The fundamental and primary question is what law is to govern the validity and interpretation of the bargain which has been found. It is, we think, that of the law of the state of New York, which was called to the attention of the court, to what extent is not shown. Walker v. Lloyd, 1936 A. S. 1939. cf. Restatement, Conflict of Laws, § 334. What is stated in Barker v. U. S. Fidelity & Guaranty Co., 228 Mass. 421 at 427 as a presumption only has in our opinion become crystallized in a rule of law from which this plaintiff cannot escape. The practical reasons for the rule are set out by Professor Beale in 23 Harvard Law Review 260. If the defendant’s argument as to the law of New York is sound, the plaintiff is in no different position than one who has made an oral bargain for a term demise, only to find out that the legal result of the bargain is a tenancy at will, because that is what the controlling law says shall be result. If it was in law a contract strictly and always at will, it is terminable at will. The defendant’s argument is rested on. [103]*103the case of Arenz v. Morse Dry Dock & Repair Co., 249 N. Y. 439, and the New York Statute of 1933, Ch. 616.
The Arenz case was one in which a man who had been promised “permanent employment” was discharged after a service of several years because of slackness of business. The actual decision was that the discharge was justified, which is only another way of saying that the parties did not, impliedly, mean that the employment should continue into a time of depression. All that is said in the opinion about such an employment being “at will” is pure dictum, not wholly borne out by the cases cited and the court was clearly of opinion that a termination must rest on “some good reason”. If one has an absolute right to terminate, his reasons are immaterial. We do not think that the Arenz case stands for the proposition that one who has been given permanent employment as an exclusive sales agent can be discharged without just cause at the end of a month, cf. Williston, Contracts, Revised Ed. §§39, 1027-A.
Neither do we think that the Statute of 1933 covers this case. It relates to a case in which performance must run— not may run — throughout a lifetime such as a contract for support for life. If this contract here could rightly be ended at an earlier time, whether because of the plaintiff’s failing powers, or because of the drying up of the market for the defendant’s product, then it is not a contract “which is not to be completed before the end of a lifetime”. Neither is it, either under the New York or Massachusetts Statute of Frauds, a contract which is not to be performed within a year, and so requiring a writing. Browne, Statute of Frauds, Sec. 272 et seq.

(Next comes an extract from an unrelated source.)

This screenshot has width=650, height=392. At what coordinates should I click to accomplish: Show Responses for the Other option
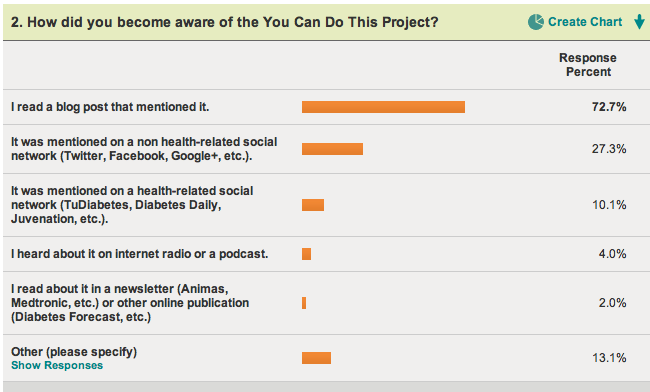[x=57, y=365]
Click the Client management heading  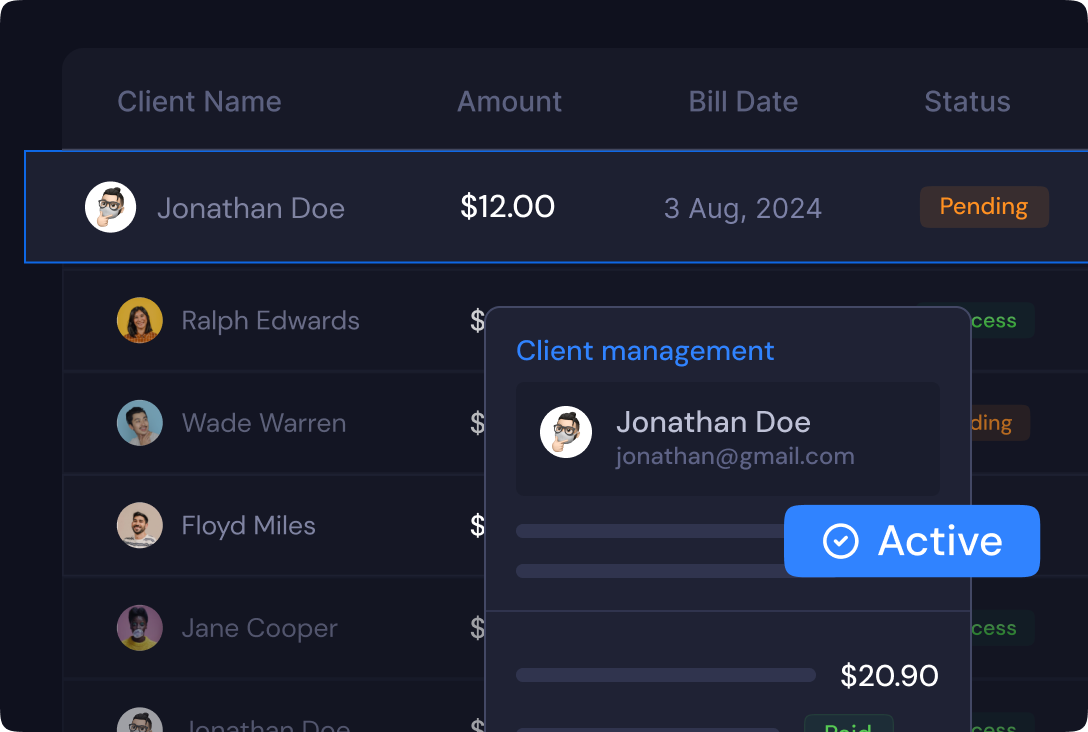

It must be remembered that foreign law is intrinsically a question of fact, else there is no sense in letting expert witnesses testify to it, and a court is not justified in acting only upon such aspects and authorities as are called to its [104]*104attention. If it is a question of law, it is a court’s business to find the right answer at all hazards. So, treating it as a question of fact, the only question here is whether the judge made an obviously wrong finding as to the New York law. Since the report shows no ruling specifically posited on New York Law, and the report only generalizes as to the material presented to him on that point, we cannot find reversible error.
We are therefore driven back upon the common law of this state, presumably that of New York, and by that it seems plain that such a bargain as the judge found is not unenforceable because of indefiniteness. It will aid to clearness of thought to keep separate the question of an initial failure of a contract because of indefiniteness, and the question what rights of termination are tacitly reserved to one party or the other because of the nature of the employment.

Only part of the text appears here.